Texte à lire

########

II. LES RÉFORMES MISES EN oeUVRE
Deux grandes réformes ont été menées en 2010 afin, d'une part, d'assurer le retour à l'équilibre à moyen terme des régimes de retraite, d'autre part, de traiter la question de la dette sociale accumulée.
A. LA RÉFORME DES RETRAITES : DES ÉVOLUTIONS NÉCESSAIRES MAIS INSUFFISANTES POUR ÉQUILIBRER LES RÉGIMES
La loi du 9 novembre 2010 portant réforme des retraites a suscité des débats animés au Parlement et dans la société. Compte tenu de la situation des comptes des principaux régimes de retraite, les évolutions qu'elle prévoit étaient indispensables. Le rapport de la Cour des comptes sur la situation et les perspectives des finances publiques démontre cependant que la réforme ne suffira probablement pas à assurer l'équilibre des comptes à l'horizon 2020.
1. Rappel des principales dispositions de la réforme
La loi du 9 novembre 2010 est constituée de huit titres respectivement consacrés :
- aux dispositions générales et au pilotage des régimes de retraite ;
- aux dispositions applicables à l'ensemble des régimes ;
- aux mesures de rapprochement entre les régimes de retraite ;
- à la possibilité du parcours professionnel ;
- aux mesures de solidarité ;
- aux mesures relatives à l'égalité entre les hommes et les femmes ;
- aux mesures relatives à l'emploi des seniors ;
- aux mesures relatives à l'épargne retraite.
a) Les dispositions relatives au pilotage des régimes de retraite
Plusieurs dispositions de la loi concernent la gouvernance et le pilotage des régimes de retraite :
- création d'un comité de pilotage des régimes de retraite , qui devra remettre chaque année au Gouvernement un avis sur la situation financière des régimes de retraite, sur les conditions dans lesquelles s'effectue le retour à l'équilibre du système de retraite à l'horizon 2018 et sur les perspectives financières au-delà de cette date ;
- organisation, par le comité de pilotage des régimes de retraite, à compter du premier semestre 2013, d'une réflexion nationale sur les objectifs et les caractéristiques d'une réforme systémique de la prise en charge effective du risque vieillesse . Parmi les thèmes de cette réflexion, devront figurer les conditions d'une plus grande équité entre les régimes de retraite légalement obligatoires, les conditions de mise en place d'un régime universel par points ou en comptes notionnels, dans le respect du principe de répartition, et les moyens de faciliter le libre choix par les assurés du moment et des conditions de leur cessation d'activité. Le comité de pilotage soumettra au Parlement les conclusions de cette réflexion.

########

Enregistrements extraits
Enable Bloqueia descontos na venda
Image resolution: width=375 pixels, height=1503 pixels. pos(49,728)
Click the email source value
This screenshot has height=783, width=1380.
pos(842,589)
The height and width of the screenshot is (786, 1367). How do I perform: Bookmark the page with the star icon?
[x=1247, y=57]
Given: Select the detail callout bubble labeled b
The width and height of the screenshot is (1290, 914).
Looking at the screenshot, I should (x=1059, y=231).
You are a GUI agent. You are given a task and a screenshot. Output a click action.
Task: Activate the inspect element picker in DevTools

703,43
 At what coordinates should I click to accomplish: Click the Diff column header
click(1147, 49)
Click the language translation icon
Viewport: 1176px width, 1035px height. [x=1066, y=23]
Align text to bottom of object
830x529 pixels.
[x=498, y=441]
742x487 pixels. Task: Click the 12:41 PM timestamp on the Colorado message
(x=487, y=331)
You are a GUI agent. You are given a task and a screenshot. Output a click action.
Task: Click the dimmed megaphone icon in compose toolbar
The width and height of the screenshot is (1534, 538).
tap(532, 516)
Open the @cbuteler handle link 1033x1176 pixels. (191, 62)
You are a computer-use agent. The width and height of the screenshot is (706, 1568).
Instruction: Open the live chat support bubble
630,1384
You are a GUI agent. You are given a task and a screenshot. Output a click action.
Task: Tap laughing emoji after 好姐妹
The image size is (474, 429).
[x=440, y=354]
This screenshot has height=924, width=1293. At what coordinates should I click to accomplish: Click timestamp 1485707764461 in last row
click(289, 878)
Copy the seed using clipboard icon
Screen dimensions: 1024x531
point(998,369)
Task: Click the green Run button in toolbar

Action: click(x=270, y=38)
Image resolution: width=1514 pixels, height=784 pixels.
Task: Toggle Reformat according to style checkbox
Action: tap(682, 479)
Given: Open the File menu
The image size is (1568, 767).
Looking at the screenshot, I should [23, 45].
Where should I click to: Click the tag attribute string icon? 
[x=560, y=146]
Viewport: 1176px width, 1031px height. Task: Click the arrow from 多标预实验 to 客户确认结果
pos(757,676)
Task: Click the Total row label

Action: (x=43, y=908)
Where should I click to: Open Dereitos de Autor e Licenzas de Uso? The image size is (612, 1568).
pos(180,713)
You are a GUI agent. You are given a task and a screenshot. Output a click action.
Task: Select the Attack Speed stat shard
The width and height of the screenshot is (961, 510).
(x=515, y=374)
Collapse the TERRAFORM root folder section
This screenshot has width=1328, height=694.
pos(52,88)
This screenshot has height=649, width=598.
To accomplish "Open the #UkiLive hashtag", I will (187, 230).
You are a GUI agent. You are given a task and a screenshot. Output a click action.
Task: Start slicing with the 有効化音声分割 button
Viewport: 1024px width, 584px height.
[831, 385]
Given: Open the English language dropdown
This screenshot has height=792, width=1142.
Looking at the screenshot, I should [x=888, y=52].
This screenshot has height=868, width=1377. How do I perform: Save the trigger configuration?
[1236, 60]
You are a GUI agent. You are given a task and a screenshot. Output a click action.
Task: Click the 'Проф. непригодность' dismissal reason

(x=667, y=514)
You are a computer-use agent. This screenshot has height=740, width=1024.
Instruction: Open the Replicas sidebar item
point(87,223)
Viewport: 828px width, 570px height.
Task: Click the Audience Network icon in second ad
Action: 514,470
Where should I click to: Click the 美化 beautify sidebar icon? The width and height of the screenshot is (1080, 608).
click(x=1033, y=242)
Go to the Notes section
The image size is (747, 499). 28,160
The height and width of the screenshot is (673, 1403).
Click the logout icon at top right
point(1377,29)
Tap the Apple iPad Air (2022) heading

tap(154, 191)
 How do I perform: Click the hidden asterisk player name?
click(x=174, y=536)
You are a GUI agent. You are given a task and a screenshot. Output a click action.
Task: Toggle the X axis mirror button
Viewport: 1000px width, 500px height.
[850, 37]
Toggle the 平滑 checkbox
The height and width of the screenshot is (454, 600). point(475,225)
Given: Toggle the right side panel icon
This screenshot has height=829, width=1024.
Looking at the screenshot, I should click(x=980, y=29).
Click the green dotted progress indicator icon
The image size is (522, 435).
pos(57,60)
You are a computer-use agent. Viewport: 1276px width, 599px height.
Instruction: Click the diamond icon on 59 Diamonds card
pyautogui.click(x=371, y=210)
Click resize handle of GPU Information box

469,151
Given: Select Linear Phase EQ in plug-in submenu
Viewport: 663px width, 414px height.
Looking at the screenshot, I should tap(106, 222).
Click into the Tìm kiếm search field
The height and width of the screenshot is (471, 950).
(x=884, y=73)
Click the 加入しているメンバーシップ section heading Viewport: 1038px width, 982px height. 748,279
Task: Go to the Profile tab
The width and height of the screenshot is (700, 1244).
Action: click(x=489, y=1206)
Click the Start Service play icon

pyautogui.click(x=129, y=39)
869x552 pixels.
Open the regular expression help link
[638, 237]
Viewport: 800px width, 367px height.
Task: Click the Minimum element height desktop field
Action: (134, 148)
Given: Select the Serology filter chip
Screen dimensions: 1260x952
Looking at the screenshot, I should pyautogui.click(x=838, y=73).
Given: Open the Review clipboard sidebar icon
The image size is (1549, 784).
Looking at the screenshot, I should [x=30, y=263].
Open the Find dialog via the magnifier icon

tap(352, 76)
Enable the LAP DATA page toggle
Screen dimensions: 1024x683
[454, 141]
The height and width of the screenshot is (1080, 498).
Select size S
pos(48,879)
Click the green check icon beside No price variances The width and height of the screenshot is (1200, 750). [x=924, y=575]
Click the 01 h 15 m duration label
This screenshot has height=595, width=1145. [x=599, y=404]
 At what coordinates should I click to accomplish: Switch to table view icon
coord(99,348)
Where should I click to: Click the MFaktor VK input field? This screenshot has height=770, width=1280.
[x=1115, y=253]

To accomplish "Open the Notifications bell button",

########

Consignes de l'exercice
(a) D'après le texte sur la réforme des retraites, combien de titres composent la loi du 9 novembre 2010 ?
(b) Extrayez du texte sur la réforme des retraites le passage qui commence aux mots « 1. Rappel des » et s'arrête après les mots « à l'épargne retraite. », sans y apporter la moindre modification.

Réponses par tâche
(a) Huit titres.

(b)
1. Rappel des principales dispositions de la réforme
La loi du 9 novembre 2010 est constituée de huit titres respectivement consacrés :
- aux dispositions générales et au pilotage des régimes de retraite ;
- aux dispositions applicables à l'ensemble des régimes ;
- aux mesures de rapprochement entre les régimes de retraite ;
- à la possibilité du parcours professionnel ;
- aux mesures de solidarité ;
- aux mesures relatives à l'égalité entre les hommes et les femmes ;
- aux mesures relatives à l'emploi des seniors ;
- aux mesures relatives à l'épargne retraite.